Le Goût de la papaye, odyssée d’un Thaïlandais dans l’Europe hitlérienne
On s’en souvient peu, mais la Thaïlande (ex-Siam) a participé à la Seconde Guerre mondiale aux côtés du Japon. Depuis les années 1930, le pays était en contact étroit avec les puissances de l’Axe. Et c’est dans le cadre d’un partenariat avec l’Allemagne que Sompong Kunchai, jeune cadet thaïlandais, s’embarque pour l’Europe à l’été 1940. Le Goût de la papaye, d’Elisa Macellari, raconte son étrange périple.
La Seconde Guerre mondiale est un sujet de prédilection pour la bande dessinée historique. Le nombre de chroniques publiées par Cases d’Histoire sur cette époque en constitue un témoignage éloquent. On pourrait se dire, qu’à force, le tour de la question a été fait. Mais régulièrement, un album abordant un détail de ce conflit apparaît dans les rayons des libraires. Le Goût de la papaye est l’un d’eux… Ce copieux roman graphique raconte l’odyssée de Sompong Kunchai, un cadet thaïlandais qui s’est embarqué pour l’Italie à l’été 1940. Passionné par les langues étrangères, le jeune homme avait, quelques années plus tôt, pris la décision de s’engager dans l’armée, avec l’espoir de décrocher, un jour, un poste d’attaché militaire ou de traducteur qui lui donnerait l’occasion de voir du pays.

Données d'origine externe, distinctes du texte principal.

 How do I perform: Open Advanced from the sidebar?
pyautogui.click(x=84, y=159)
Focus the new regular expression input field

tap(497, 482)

Les choses s’accélèrent brusquement au printemps 1939, lorsque Sompong obtient une bourse pour aller poursuivre ses études à l’académie militaire de Berlin. L’occasion est trop belle, et le jeune homme ne se fait pas prier. Il se met à l’allemand et fait des progrès fulgurant. Mais le déclenchement de la Seconde Guerre mondiale (avec l’attaque de la Pologne) remet tout en question. « Il semblerait bien qu’un certain Adolf Hitler était en train de bouleverser mes projets », écrit à l’époque Sompong dans son journal. Pour les bouleverser, il va les bouleverser. Finalement, le cadet thaïlandais ne va pas partir pour l’Allemagne, mais pour l’Italie. Après un long voyage, il arrive à Rome, où il a juste le temps de prendre ses marques avant que Mussolini ne déclare la guerre à la France et à la Grande-Bretagne ! Ordre lui est alors donné de regagner son ambassade à Berlin.

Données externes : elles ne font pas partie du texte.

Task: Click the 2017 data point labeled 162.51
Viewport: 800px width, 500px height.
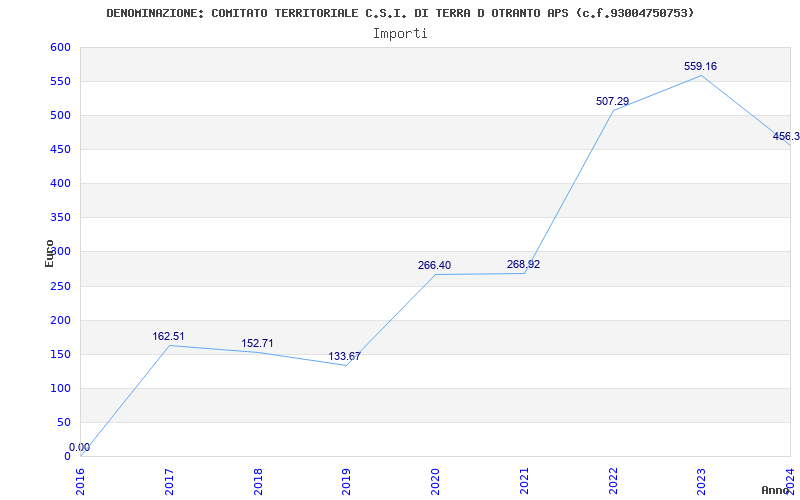Action: click(x=168, y=337)
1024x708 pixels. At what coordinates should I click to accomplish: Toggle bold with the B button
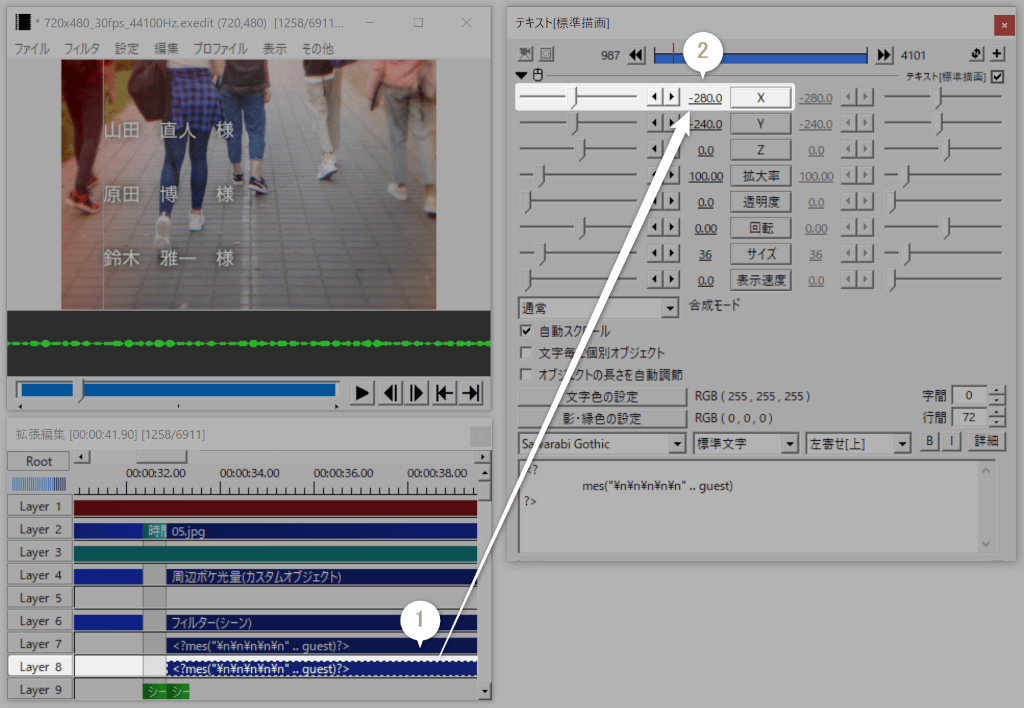931,442
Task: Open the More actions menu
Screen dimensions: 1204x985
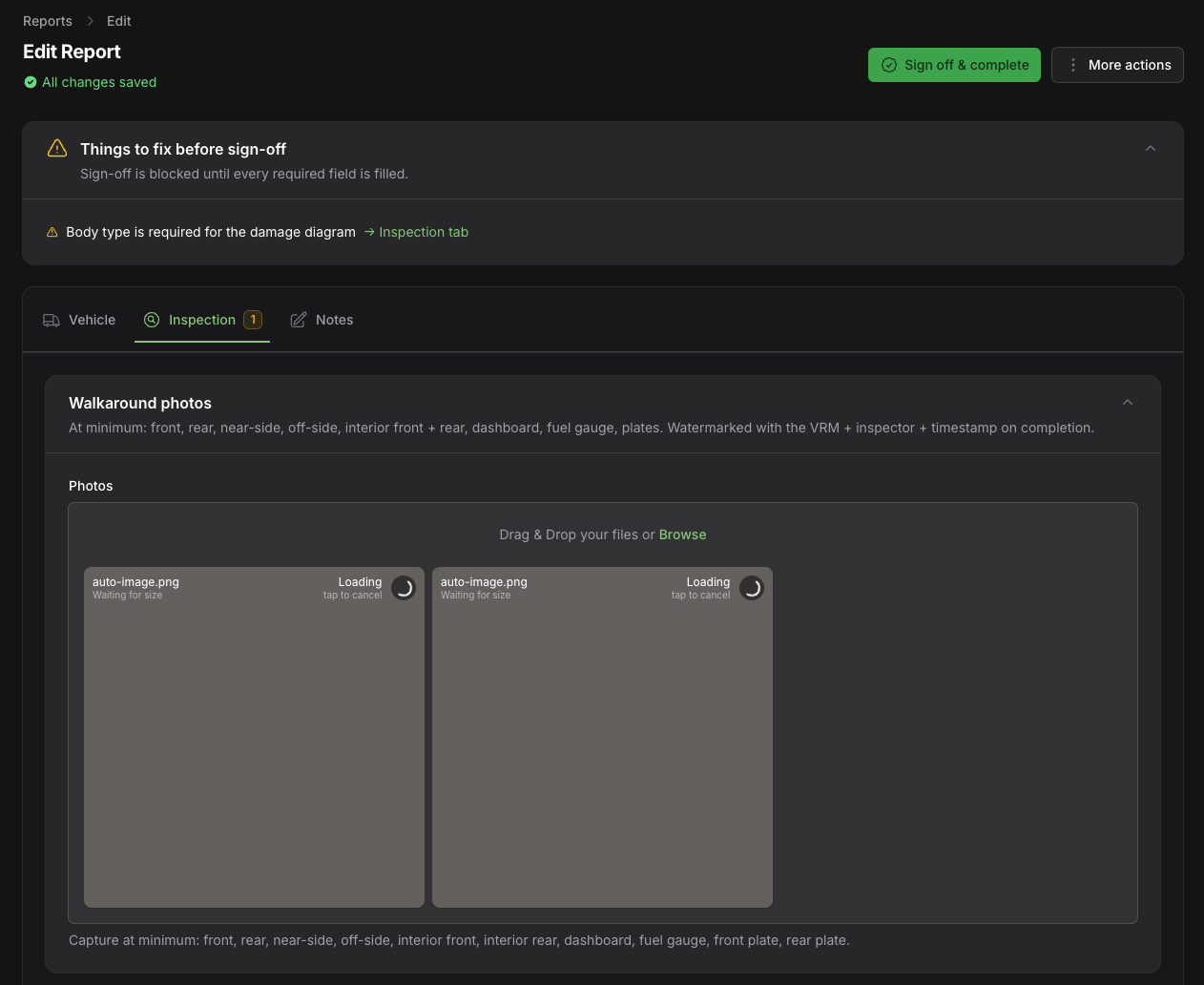Action: 1117,65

Au final, Sompong Kunchai n’étudiera jamais ni à l’académie militaire de Berlin, ni à celle de Rome. Abandonné à lui-même, sans ordre de sa hiérarchie, et dans l’impossibilité de rentrer en Thaïlande, il va errer durant cinq ans dans une Europe en guerre, multipliant les rencontres et les expériences. Il faut dire que l’ancien Siam, allié de circonstance de l’Empire du Japon, est par la suite pratiquement contraint et forcé d’entrer au guerre contre les États-Unis et la Grande-Bretagne, le 25 janvier 1942. Le gouvernement autoritaire de Plaek Pibulsonggram, plus connu sous le nom de Phibun, a alors fort à faire pour défendre son territoire national. Il ne se préoccupe pas vraiment de ses rares ressortissants en Europe. Le point de vue proposé par Le Goût de la papaye est donc tout à fait original. Son auteure, Elisa Marcellari, est une illustratrice italo-thaïlandaise originaire de Pérouse, mais installée à Milan. Sompong est son grand-oncle, qui lui a lui-même raconté ses mémoires de guerre, et surtout d’ennui.

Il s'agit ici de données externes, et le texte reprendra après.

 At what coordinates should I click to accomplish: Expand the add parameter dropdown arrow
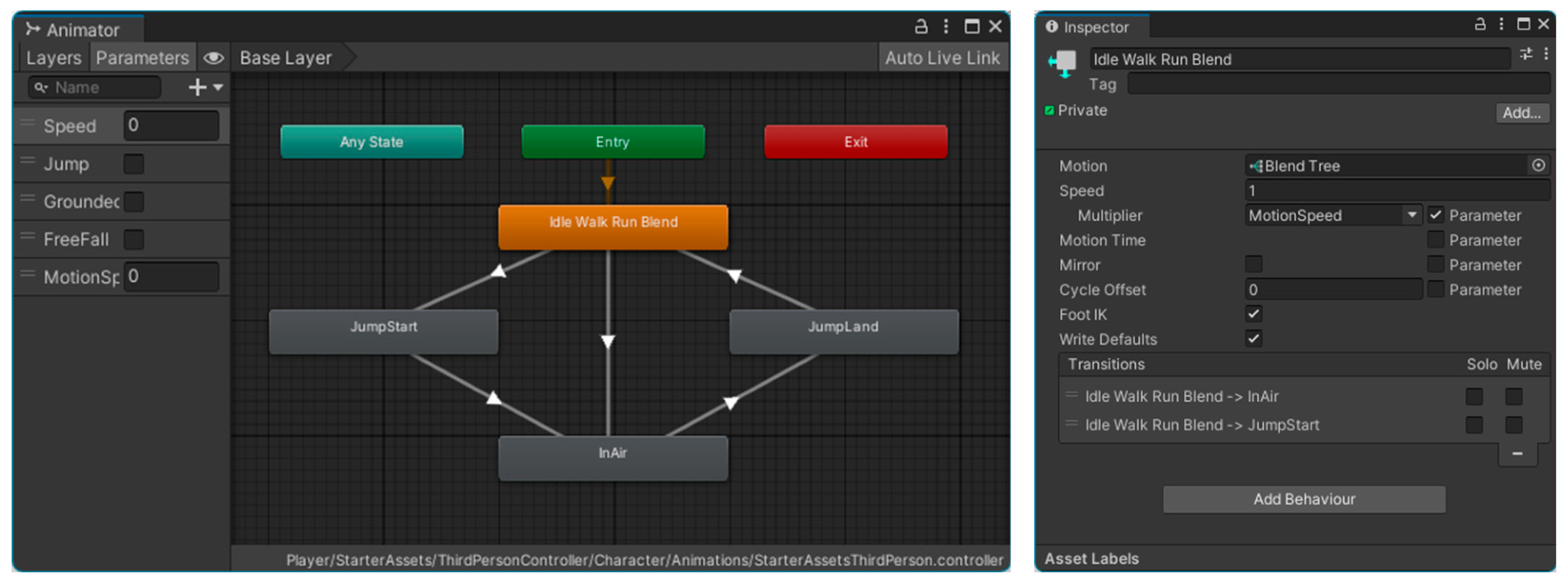coord(218,88)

Diplômée de l’académie des Beaux-Arts de Pérouse, Elisa Marcellari a travaillé comme assistante et designer graphique, avant de se lancer comme illustratrice indépendante. Elle a réalisé plusieurs livres jeunesse, et publié des récits courts en bande dessinée dans le Corriere della serra ou encore Linus. Le Goût de la papaye (Papaya salad en VO italienne, publiée chez Bao) est son premier album. Et il a donc forcément ce goût particulier – sans jeu de mots – de la chronique familiale, un sous-genre qui rend tout plus vrai, plus fort. Pour autant, cette odyssée d’un Thaïlandais dans une Europe en guerre se révèle à la longue assez plate. Il ne se passe pas grand chose dans la vie de Sompong, si ce n’est quelques voyages, qui résonnent comme autant d’impasses. Elisa Marcellari se contente alors de raconter ce destin certes un peu baroque, mais qui aurait gagné en souffle à réduire drastiquement sa pagination.
Le Goût de la papaye. Elisa Macellari (scénario & dessin). Steinkis. 232 pages. 22 €.